L’interpellation, il l’a exprimée par les propos suivants : « Nous nous interrogeons lorsque nous voyons que nos aînés dans la lutte refusent de reconnaître les autres et de les respecter. Sans doute à cause des épreuves endurées, vous avez tiré la conclusion que vous êtes seuls à vouloir le bien de ce pays. Vous vous enfermés dans un idéal de pureté inflexible sans tenir compte du monde extérieur. Vous en êtes arrivé à réduire la lutte pour la démocratie à une lutte entre vous et le reste du monde. En faisant cela, vous en êtes arrivé à nier même les aspirations des millions d’habitants de ce pays ».
Les confrères ayant couvert la manifestation ne disent pas si Kiakwama a été applaudi, hué ou simplement ignoré. Ce dont on peut cependant être sûr, c’est qu’il a jeté une passerelle en direction d’Etienne Tshisekedi. Et dès lors qu’il est maintenant de notoriété publique qu’il n’est pas pour la candidature de Jean-Pierre Bemba à la tête de l’Opposition politique – il s’oppose fermement au vote à main levée préconisé par le Mlc – on peut supposer de deux choses l’une : ou il y est personnellement candidat (auquel cas il a besoin des forces politiques et sociales gravitant autour de l’Udps au sein de l’Opposition non institutionnelle), ou il est favorable à la candidature d’Etienne Tshisekedi (auquel cas, il se positionne comme le n°2 dans l’éventualité d’un ticket avec le lider maximo).

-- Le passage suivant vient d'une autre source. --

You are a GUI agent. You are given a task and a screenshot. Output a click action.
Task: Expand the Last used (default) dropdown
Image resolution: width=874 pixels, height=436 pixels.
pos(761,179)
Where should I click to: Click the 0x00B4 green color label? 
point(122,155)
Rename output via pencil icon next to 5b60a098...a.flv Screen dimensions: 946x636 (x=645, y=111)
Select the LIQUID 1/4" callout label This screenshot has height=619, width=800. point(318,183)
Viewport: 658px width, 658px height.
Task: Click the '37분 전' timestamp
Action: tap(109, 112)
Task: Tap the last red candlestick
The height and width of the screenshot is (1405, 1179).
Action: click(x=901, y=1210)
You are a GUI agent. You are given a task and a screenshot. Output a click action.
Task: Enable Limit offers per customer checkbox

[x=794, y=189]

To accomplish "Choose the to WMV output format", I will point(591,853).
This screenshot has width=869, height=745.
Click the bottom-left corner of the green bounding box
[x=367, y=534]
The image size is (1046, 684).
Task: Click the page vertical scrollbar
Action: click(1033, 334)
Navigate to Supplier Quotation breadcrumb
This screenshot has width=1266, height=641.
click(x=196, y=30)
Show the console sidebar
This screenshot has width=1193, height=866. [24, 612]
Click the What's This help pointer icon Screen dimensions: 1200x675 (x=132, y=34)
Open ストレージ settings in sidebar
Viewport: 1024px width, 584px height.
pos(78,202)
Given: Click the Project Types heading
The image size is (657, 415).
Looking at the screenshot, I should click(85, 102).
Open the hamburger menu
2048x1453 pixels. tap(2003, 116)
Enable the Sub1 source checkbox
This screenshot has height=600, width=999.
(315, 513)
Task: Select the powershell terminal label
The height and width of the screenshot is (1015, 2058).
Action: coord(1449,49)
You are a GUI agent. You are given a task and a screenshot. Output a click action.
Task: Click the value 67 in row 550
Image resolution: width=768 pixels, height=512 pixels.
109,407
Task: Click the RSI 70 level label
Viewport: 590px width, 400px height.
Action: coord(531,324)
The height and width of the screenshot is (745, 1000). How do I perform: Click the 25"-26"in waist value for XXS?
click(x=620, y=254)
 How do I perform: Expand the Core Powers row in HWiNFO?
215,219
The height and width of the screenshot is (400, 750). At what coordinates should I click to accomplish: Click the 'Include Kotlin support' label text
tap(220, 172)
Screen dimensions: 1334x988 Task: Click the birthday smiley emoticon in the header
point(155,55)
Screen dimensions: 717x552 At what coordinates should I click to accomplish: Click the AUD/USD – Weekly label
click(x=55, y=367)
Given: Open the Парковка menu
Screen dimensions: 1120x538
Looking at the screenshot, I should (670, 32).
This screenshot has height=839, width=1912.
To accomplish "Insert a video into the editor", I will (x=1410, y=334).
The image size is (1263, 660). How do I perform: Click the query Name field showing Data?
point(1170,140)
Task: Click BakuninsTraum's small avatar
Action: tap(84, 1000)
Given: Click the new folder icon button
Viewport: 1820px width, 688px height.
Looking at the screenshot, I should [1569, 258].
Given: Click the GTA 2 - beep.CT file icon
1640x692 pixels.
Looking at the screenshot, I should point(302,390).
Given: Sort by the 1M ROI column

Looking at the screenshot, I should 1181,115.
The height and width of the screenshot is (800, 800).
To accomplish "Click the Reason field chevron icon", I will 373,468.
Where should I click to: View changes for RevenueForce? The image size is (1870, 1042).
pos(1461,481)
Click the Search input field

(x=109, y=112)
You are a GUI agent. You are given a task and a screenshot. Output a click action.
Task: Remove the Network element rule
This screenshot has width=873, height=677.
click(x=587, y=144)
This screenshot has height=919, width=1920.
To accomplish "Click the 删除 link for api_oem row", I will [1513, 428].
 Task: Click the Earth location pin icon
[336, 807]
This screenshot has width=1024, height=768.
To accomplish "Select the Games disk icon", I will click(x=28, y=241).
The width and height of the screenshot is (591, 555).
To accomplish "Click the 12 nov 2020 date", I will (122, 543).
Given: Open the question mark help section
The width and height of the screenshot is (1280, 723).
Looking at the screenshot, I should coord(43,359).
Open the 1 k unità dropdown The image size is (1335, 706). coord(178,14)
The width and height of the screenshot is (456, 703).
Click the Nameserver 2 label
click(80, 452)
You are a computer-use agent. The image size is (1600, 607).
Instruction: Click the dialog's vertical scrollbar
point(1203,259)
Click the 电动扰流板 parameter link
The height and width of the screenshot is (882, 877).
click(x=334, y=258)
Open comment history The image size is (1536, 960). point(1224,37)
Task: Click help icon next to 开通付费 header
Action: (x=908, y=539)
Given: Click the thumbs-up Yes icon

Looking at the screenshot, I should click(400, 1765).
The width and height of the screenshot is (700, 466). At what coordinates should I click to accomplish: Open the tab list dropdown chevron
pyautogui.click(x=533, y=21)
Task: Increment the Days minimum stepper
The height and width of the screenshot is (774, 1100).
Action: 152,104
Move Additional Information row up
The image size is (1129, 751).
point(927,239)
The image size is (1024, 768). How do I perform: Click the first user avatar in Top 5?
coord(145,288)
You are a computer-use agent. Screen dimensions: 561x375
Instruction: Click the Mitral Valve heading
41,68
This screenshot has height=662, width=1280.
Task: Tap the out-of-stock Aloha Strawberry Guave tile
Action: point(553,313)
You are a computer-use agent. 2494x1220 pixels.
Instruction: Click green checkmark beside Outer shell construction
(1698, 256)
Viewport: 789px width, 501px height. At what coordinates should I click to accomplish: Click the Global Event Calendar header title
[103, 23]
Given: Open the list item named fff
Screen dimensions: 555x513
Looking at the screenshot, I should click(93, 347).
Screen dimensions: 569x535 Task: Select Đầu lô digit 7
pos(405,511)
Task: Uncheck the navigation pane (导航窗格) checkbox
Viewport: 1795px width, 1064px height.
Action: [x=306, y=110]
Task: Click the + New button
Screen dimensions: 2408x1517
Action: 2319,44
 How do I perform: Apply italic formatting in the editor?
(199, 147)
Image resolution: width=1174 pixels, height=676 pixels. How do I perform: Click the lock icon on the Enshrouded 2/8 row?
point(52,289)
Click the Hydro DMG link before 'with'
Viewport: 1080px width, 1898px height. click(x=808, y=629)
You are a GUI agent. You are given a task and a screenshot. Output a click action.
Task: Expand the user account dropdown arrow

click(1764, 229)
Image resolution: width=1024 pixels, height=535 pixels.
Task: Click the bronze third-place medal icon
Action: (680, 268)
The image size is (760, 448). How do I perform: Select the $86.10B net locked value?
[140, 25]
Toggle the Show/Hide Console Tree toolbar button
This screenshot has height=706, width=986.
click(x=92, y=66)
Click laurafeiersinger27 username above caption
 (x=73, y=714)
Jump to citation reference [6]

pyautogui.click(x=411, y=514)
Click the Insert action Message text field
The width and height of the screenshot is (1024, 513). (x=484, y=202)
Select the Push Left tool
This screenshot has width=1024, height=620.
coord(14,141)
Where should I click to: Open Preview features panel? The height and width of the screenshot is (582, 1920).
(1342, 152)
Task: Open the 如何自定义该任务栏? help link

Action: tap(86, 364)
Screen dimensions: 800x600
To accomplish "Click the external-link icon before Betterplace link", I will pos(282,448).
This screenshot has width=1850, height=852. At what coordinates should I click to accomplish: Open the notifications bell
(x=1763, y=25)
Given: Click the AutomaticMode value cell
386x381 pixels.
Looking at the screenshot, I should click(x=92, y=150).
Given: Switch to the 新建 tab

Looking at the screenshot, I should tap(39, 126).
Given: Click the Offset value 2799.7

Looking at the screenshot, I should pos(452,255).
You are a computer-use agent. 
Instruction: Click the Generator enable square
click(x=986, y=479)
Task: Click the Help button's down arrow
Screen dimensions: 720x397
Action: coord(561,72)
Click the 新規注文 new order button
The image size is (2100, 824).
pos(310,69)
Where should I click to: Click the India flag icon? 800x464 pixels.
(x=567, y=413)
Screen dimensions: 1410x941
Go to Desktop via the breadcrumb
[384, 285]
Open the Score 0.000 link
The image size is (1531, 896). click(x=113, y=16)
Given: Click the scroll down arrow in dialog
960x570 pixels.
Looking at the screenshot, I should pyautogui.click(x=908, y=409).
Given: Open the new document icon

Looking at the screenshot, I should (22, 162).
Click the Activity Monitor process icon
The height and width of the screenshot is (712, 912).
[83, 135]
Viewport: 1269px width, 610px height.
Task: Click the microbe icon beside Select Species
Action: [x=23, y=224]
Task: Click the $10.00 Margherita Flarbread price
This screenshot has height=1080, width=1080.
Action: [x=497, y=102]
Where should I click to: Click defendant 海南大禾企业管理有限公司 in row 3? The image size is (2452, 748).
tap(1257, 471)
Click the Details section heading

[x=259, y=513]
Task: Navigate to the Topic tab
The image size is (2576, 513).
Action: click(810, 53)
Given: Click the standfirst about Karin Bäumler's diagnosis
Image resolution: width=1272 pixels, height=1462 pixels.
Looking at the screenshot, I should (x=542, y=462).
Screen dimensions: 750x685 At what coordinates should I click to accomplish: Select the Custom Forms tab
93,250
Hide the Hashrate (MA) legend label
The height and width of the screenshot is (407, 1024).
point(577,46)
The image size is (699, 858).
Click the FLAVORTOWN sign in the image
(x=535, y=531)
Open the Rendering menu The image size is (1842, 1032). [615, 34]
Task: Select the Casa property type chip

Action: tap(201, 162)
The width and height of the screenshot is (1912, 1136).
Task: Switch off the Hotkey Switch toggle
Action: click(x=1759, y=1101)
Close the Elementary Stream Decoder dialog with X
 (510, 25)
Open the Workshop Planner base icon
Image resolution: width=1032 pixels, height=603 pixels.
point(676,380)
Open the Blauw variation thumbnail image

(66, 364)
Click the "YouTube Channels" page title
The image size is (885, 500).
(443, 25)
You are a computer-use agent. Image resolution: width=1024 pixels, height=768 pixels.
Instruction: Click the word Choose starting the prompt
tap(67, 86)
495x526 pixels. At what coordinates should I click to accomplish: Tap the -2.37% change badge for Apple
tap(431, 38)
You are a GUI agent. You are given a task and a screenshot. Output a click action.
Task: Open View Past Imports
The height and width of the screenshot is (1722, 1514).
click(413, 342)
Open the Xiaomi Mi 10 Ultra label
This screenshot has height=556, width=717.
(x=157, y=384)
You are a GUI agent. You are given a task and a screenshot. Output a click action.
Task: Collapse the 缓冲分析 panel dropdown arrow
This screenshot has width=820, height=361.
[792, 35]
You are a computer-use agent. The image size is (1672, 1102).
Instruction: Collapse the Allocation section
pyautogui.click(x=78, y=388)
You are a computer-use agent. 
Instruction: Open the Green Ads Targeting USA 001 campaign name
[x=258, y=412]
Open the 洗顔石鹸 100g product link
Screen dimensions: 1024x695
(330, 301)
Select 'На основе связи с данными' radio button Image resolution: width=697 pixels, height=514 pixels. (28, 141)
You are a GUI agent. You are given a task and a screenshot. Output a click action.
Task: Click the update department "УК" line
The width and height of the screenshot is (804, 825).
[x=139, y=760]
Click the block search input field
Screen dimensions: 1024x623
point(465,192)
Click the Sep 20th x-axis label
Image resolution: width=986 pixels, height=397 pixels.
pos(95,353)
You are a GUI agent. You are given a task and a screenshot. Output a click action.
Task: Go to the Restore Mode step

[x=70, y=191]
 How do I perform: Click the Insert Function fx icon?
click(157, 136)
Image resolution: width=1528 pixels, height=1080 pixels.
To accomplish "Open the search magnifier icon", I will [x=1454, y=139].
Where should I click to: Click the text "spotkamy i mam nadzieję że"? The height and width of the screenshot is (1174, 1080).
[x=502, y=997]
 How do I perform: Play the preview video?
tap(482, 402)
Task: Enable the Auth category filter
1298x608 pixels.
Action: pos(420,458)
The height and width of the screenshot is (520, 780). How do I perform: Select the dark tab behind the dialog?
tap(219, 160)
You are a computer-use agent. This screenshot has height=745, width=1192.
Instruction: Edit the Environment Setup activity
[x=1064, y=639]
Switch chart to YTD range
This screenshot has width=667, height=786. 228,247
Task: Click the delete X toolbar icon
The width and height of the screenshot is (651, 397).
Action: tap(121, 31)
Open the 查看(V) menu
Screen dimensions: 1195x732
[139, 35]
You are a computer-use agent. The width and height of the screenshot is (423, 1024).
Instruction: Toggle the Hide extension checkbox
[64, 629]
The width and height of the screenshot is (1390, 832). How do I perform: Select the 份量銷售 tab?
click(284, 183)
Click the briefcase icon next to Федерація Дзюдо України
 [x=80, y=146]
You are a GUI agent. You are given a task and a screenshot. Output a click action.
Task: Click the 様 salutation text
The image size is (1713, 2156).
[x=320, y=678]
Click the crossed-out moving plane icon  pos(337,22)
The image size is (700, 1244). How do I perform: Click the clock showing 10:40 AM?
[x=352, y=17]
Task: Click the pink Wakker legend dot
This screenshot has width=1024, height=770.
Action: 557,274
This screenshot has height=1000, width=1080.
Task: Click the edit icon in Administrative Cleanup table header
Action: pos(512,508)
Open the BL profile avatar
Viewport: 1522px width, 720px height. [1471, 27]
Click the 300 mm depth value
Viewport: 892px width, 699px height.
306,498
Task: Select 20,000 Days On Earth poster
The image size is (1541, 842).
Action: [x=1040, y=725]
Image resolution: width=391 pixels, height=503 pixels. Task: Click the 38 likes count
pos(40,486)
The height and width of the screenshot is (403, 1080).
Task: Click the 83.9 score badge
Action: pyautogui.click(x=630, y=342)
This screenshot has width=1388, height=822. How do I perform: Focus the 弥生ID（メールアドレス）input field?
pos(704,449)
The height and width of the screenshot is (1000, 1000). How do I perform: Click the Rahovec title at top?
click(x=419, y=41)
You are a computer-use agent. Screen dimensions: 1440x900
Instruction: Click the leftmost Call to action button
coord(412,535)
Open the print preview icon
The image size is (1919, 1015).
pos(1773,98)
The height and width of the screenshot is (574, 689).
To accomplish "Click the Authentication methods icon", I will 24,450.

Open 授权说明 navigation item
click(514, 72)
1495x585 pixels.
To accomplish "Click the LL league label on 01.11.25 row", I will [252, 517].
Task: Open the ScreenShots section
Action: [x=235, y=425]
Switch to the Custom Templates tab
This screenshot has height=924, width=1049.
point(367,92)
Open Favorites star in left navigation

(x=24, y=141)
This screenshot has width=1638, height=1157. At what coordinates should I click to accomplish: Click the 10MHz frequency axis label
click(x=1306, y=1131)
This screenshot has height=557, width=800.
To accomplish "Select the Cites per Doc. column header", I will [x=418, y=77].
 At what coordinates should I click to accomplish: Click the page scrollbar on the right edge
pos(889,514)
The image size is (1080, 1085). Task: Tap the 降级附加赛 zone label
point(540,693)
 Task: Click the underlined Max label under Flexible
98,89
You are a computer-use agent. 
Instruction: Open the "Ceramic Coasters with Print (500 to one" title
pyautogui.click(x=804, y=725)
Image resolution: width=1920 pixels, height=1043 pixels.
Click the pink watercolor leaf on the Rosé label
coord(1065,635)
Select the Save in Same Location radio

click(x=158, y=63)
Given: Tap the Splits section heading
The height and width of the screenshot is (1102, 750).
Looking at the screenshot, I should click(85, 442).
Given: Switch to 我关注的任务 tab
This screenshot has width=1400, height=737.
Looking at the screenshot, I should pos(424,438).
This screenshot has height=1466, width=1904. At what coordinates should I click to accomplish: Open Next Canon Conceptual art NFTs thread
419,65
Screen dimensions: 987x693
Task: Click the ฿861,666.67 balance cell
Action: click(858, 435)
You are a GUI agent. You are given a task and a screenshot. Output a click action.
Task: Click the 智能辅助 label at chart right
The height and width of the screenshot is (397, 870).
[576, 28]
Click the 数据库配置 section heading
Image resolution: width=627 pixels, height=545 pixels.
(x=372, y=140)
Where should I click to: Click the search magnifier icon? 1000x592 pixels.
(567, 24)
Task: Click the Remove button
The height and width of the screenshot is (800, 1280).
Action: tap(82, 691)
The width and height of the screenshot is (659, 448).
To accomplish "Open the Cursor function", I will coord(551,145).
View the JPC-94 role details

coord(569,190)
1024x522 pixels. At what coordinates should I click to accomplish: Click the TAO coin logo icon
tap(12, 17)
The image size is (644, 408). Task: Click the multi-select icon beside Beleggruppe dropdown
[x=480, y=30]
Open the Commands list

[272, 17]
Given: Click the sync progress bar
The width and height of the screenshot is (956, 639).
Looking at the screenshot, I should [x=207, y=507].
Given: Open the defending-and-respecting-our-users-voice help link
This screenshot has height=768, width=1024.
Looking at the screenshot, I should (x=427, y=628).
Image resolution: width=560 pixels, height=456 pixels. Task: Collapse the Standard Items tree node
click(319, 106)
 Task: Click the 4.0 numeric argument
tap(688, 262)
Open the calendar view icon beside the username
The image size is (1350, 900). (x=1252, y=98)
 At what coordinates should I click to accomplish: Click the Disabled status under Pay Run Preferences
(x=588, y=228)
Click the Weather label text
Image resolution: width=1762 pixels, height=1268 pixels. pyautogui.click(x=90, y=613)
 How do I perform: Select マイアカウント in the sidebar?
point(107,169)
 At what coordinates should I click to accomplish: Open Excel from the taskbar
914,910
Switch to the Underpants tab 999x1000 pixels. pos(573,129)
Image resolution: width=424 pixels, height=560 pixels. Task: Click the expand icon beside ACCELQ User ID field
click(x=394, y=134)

Etienne Tshisekedi le favori !
La campagne semble avoir démarré avec tout ce qui se rapporte sur Chairman. On sait, par exemple, que certains voient Jean-Pierre Bemba devant la Cpi à la suite des crimes commis par ses troupes à Bangui pendant que d’autres continuent de croire dans l’action judiciaire envisagée à sa charge par le Pgr congolais en raison des événements de mars 2007. On apprend en plus une « compromission » ; Jean-Pierre Bemba étant soupçonné d’avoir perçu des sous pour accepter les résultats du Second tour ! On apprend également que Chairman et Adam Bombole se seraient fâchés !
D’ici au 15 mars prochain, on en apprendra davantage, car les « fournisseurs » semblent tenir le bon bout. Et quand l’intéressé déclare, lui-même, qu’il n’entend pas revenir à Kinshasa de si tôt, on peut déduire que le poste est en voie d’être refilé à Etienne Tshisekedi. Déjà, l’Udps a engagé un rapprochement vis-à-vis des institutionnels en faisant des recommandations au Gouvernement par rapport à l’Acte d’Engagement.
Pour un parti qui avait déclaré ne pas se reconnaître dans l’ordre institutionnel issu d’un processus électoral qu’il avait qualifié de vicié et d’improductif, cette reconnaissance implicite peut bien susciter des ambitions. Surtout lorsque le poste de porte-parole est attractif.